Omdat professioneel bestuur en toezicht van groot belang zijn voor een goed functionerende zorgsector, bestaat de Zorgbrede Governancecode. Dit is geen wetgeving, maar een gedragscode. Deze code is verplicht voor leden van de Brancheorganisaties Zorg (BoZ). Maar ook zorgaanbieders, die niet aangesloten zijn bij een brancheorganisatie van de BoZ, kunnen met de Zorgbrede Governancecode worden geconfronteerd. Toepassing van de Zorgbrede Governancecode kan namelijk een onderdeel zijn van de inkoopvoorwaarden van een zorgkantoor/zorgverzekeraar. Niet-naleving leidt dan tot uitsluiting van de inkoopprocedure, zoals blijkt uit een uitspraak van de Voorzieningenrechter van de Rechtbank Breda.
Dit overkwam een zorgaanbieder uit Limburg, die zich had ingeschreven voor een aanbesteding door CZ Zorgkantoor.
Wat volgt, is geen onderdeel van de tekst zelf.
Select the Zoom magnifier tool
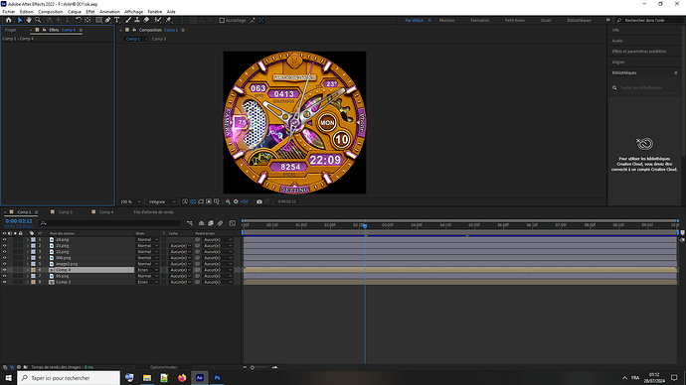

Eén van de voorwaarden voor inschrijving was, dat de zorgaanbieder aantoonbaar de Zorgbrede Governancecode moest hebben ingevoerd. Hierin staan een aantal voorschriften met betrekking tot de bestuursstructuur. Artikel 4.2, negende lid van de Governancecode schrijft voor dat statutair moet zijn vastgelegd hoe, en op welke gronden, een lid van de Raad van Toezicht kan worden ontslagen.
De zorgaanbieder, die actief was vanuit een besloten vennootschap (BV), had dit niet in de statuten geregeld. Een BV heeft overigens geen Raad van Toezicht, maar een Raad van Commissarissen, maar dit wordt voor de Zorgbrede Governancecode gelijk gesteld, voor zover wettelijk mogelijk. Het feit dat de statuten op dit punt niet aan de Governancecode voldeden was voor CZ Zorgkantoor reden om de inschrijving buiten behandeling te laten. Voor CZ speelde daarbij ook een rol dat de bestuurder en de aandeelhouder van de zorgaanbieder dezelfde persoon (DGA)waren. De onafhankelijkheid van de Raad van Commissarissen was daarmee onvoldoende geborgd.
De Voorzieningenrechter is met CZ van oordeel dat de inschrijving op deze (formele) grond buiten beschouwing moet blijven. De rechter besteedt daarbij geen aandacht aan het feit dat het hier een DGA betreft. Het enkele feit dat de aanbieder artikel 4.2, negende lid van de Zorgbrede Governancecode niet heeft nageleefd, is al voldoende reden. Het feit dat deze zorgaanbieder een jaar eerder wel is toegelaten, met dezelfde statuten, kan hem ook niet baten.
Deze uitspraak maakt duidelijk hoe belangrijk het is dat door de zorgaanbieder aan alle eisen die bij inschrijving worden gesteld, wordt voldaan. Om aan de inkoopprocedure te mogen meedoen zullen ook BV’s met een DGA aan de Zorgbrede Governancecode moeten voldoen, voor zover boek 2 van het Burgerlijk Wetboek dit toelaat.